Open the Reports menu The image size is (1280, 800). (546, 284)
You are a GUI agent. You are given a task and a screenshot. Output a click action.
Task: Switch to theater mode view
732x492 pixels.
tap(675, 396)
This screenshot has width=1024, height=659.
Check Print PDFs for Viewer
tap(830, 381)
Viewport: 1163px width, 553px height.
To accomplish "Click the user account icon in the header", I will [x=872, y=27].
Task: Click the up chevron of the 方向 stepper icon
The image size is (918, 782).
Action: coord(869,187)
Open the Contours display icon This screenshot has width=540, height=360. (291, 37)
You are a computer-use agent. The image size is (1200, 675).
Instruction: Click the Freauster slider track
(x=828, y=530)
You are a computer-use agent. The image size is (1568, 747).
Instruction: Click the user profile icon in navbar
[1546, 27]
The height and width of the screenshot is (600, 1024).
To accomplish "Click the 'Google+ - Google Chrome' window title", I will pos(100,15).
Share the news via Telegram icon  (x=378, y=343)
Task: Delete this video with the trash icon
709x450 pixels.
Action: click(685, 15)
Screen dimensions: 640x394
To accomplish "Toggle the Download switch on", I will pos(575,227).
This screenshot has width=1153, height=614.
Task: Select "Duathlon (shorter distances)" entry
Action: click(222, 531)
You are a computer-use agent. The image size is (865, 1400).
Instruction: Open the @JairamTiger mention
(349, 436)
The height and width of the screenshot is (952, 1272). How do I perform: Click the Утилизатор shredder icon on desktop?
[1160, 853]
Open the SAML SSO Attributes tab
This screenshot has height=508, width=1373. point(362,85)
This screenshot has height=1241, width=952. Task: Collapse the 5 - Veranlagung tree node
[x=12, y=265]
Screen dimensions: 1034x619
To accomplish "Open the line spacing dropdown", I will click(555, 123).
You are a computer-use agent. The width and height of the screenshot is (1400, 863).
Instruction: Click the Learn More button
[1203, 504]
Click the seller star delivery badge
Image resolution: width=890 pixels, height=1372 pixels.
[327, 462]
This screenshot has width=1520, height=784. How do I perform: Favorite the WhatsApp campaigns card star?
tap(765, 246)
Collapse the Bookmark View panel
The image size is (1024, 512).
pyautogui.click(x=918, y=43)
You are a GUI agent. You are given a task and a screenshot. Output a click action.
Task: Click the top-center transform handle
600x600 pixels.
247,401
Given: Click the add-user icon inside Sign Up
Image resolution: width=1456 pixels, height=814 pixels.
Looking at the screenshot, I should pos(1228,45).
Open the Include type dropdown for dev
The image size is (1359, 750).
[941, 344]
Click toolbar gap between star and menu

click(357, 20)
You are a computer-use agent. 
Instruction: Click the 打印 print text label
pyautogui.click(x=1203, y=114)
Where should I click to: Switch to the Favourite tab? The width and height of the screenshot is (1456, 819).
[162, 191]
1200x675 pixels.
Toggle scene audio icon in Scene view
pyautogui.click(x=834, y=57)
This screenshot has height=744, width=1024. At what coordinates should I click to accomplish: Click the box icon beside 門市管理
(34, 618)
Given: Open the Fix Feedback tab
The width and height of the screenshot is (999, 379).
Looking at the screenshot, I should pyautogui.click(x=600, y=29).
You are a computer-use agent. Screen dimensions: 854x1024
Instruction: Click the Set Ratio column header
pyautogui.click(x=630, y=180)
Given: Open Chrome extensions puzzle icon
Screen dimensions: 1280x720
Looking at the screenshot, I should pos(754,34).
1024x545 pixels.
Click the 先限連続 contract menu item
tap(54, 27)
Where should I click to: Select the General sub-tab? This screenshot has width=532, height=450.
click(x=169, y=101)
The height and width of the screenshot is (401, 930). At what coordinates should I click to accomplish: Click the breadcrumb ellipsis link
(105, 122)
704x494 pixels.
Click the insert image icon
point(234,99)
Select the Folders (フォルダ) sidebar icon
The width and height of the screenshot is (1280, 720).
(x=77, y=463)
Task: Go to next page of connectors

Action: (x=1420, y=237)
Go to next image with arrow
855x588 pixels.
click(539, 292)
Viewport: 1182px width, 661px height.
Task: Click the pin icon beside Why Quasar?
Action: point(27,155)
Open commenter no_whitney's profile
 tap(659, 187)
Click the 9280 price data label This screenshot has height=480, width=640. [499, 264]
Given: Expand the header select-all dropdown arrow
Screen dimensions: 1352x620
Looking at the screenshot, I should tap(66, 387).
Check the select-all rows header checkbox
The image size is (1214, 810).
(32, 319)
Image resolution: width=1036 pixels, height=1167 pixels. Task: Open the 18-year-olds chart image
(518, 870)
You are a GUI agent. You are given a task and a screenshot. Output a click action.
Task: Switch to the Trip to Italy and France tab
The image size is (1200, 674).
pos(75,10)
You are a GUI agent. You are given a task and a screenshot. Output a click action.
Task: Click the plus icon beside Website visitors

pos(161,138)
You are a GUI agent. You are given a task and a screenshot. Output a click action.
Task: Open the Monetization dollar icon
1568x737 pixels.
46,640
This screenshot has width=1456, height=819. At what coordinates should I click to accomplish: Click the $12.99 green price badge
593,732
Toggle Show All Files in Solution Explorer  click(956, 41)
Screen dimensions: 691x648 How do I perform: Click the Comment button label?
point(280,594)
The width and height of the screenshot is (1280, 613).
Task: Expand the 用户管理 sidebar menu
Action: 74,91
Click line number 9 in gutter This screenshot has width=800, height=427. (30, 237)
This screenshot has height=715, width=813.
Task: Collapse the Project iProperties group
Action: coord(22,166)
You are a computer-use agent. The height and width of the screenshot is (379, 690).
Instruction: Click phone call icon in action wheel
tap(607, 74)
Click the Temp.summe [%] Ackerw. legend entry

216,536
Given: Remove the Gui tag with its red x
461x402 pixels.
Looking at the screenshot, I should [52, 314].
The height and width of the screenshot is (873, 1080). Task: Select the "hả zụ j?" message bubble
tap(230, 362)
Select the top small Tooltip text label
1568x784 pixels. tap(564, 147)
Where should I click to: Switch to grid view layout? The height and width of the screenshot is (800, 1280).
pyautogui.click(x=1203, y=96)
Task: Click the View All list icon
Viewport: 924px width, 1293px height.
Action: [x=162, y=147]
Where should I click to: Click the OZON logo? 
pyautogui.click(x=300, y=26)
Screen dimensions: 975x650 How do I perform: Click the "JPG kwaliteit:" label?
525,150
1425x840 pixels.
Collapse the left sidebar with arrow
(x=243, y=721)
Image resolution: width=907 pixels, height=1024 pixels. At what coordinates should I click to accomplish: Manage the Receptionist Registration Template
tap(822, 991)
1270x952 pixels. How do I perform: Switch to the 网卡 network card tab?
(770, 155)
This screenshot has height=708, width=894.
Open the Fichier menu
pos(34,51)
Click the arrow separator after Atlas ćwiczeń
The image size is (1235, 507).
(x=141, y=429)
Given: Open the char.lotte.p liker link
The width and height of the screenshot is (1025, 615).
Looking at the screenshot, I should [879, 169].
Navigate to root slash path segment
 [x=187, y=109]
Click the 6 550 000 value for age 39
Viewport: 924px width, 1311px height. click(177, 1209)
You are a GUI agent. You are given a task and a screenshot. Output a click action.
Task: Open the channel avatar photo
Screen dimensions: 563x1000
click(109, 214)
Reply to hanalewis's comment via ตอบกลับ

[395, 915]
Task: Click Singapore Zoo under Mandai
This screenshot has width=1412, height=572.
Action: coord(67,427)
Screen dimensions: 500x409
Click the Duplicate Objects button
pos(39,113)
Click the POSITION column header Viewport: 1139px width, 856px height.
=-=-=-=-=
Work instruction: Copy each line containing the word "computer" from the data.

Output below:
You are a computer-use agent. The image size is (1200, 675).
You are a computer-use agent. The image size is (1568, 747).
You are a computer-use agent. The image size is (865, 1400).
You are a computer-use agent. The width and height of the screenshot is (1400, 863).
You are a computer-use agent. 
You are a computer-use agent. Screen dimensions: 854x1024
You are a computer-use agent. The height and width of the screenshot is (379, 690).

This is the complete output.